Dizem os historiadores do primeiro século que o apóstolo João, em sua idade avançada não podia andar. Os irmãos lhe carregavam de um lado a outro. Enquanto isso o apóstolo repetia estas palavras: “Filhinhos, amem-se uns aos outros”. O apóstolo Paulo escreveu, no capitulo 13 de 1 de Corintios que sem amor (ágape) não somos nada; somos como um pedaço de metal. Sem amor fraternal deixamos de ser humanos e passamos a ser maquinas.

Amar um irmão incondicionalmente significa conhecer a Deus. Uns dizem que Deus da amor e outros, que Deus ama.
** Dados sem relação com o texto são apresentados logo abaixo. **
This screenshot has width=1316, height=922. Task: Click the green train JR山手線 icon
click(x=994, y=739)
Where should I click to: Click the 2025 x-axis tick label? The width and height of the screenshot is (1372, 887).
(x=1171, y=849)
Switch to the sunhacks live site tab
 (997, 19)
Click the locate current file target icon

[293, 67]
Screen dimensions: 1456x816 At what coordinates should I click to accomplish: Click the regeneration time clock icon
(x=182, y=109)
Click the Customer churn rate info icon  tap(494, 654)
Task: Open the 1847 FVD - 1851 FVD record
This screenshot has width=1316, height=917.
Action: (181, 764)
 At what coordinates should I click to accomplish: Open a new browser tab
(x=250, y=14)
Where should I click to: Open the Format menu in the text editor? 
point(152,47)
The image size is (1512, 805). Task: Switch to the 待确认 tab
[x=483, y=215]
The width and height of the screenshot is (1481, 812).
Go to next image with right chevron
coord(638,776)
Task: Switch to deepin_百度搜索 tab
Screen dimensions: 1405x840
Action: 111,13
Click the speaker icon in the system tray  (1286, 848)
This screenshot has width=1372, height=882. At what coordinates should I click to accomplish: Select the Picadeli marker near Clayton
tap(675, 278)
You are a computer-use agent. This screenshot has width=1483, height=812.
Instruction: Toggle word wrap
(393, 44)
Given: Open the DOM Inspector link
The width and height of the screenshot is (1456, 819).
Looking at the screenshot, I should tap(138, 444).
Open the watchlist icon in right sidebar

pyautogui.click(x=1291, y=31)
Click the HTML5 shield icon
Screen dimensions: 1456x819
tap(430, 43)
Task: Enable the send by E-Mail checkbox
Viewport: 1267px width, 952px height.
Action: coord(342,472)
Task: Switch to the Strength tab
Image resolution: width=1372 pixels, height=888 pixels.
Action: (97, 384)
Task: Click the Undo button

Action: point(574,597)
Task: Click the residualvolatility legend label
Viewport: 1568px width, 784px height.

Ambas definições são corretas. Não obstante, João disse que Deus “é” amor. Da mesma maneira que eu sou ministro do evangelho e minha esposa é professora, Deus é amor. Ele é a personificação do amor e tem demonstrado durante toda a historia da humanidade. Seu anelar fundamental é ter a mesma intimidade com o ser humano de hoje que teve com Adão e Eva no principio. Sabemos que o amor espontâneo não se pode forçar; tudo depende da decisão de cada um se quer ou não amar. Sem o amor fraternal nenhuma das características próprias de uma “carta de Cristo” não tem nenhum valor. Tudo o que tem a ver com Deus está implícito também seu amor.

Se agora, depois de estudar os pontos anteriores, fizéssemos o mesmo levantamento sugerido no principio e perguntássemos aos vizinhos: Qual é sua opinião dos que se reúnem na igreja de Cristo? Que responderiam? Se a conduta de cada um se encaixa aos versos acima então não restam duvidas que são cartas de Cristo.